Louis Farakhan endorsed Barack Obama, though Obama neither sought nor welcomed the endorsement. Nonetheless, as must all black politicians, he was forced to go through the ritual of denouncing him, most recently at the hands of the loathsome Tim Russert, during a debate with Hillary. John McCain, having traveled a long way from his remarks correctly characterizing Jerry Falwell as an agent of intolerance, sought out the endorsement of one John Hagee, who makes old Jerry and Pat look positively laid back. This video from TPM tells the story:
Besides putting the lie to the media trope that McCain is a Republican maverick, this video illustrates the double standard to which the media adheres, and secondarily reminds us of the inability of the Democrats to push their message through the media, or even to recognize the opportunity to do so.
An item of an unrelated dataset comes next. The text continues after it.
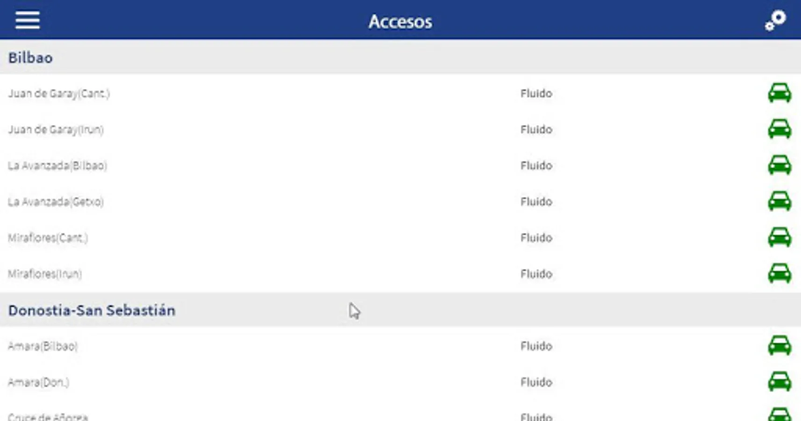Screen dimensions: 801x421
Task: Click green car icon for Miraflores(Cant.)
Action: [x=779, y=237]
Obama was forced to disassociate himself from someone with whom he had never associated; McCain gets by with simply pointing out that he doesn’t necessarily agree with everyone who supports him. Quite true, but of course it misses the point. McCain sought out Hagee’s endorsement, thereby associating himself with Hagee. He has repeatedly said he is proud of that endorsement, again associating himself with Hagee. He has, in effect, endorsed Hagee, and Hagee is every bit the bigot (and then some) that Farakhan is. Imagine if Obama had sought out a Farakhan endorsement. Would we ever hear the end of it?
We know from experience here in Connecticut that the endorsement of a controversial black person (especially a left wing black person) makes that politicians fair game for endless attacks. Remember hypocritical Joe Lieberman’s attacks on Ned Lamont for getting Al Sharpton’s endorsement, after Joe had tried but failed to get it for himself? Since Joe has been an honorable media Republican for some time, had Joe gotten the nod from Al, it would have been a non-story. But since Ned did, we, in fact, never did hear the end of it.
But we will most definitely hear the end of the Hagee endorsement, unless, that is the Democrats finally learn to push a point in unison like the Republicans always do. To them, Moveon is totally tainted by the actions of one contributor, and Kos can be condemned for the words on one commenter. The press amplifies their message, as do the hapless Democrats, who line up to condemn their own. But no Republican will condemn John McCain for seeking the endorsement of a bigot, and quite likely the Democrats will simply let the issue fade. Why this is so is a mystery, when the could gain a lot of Catholic votes by pushing it.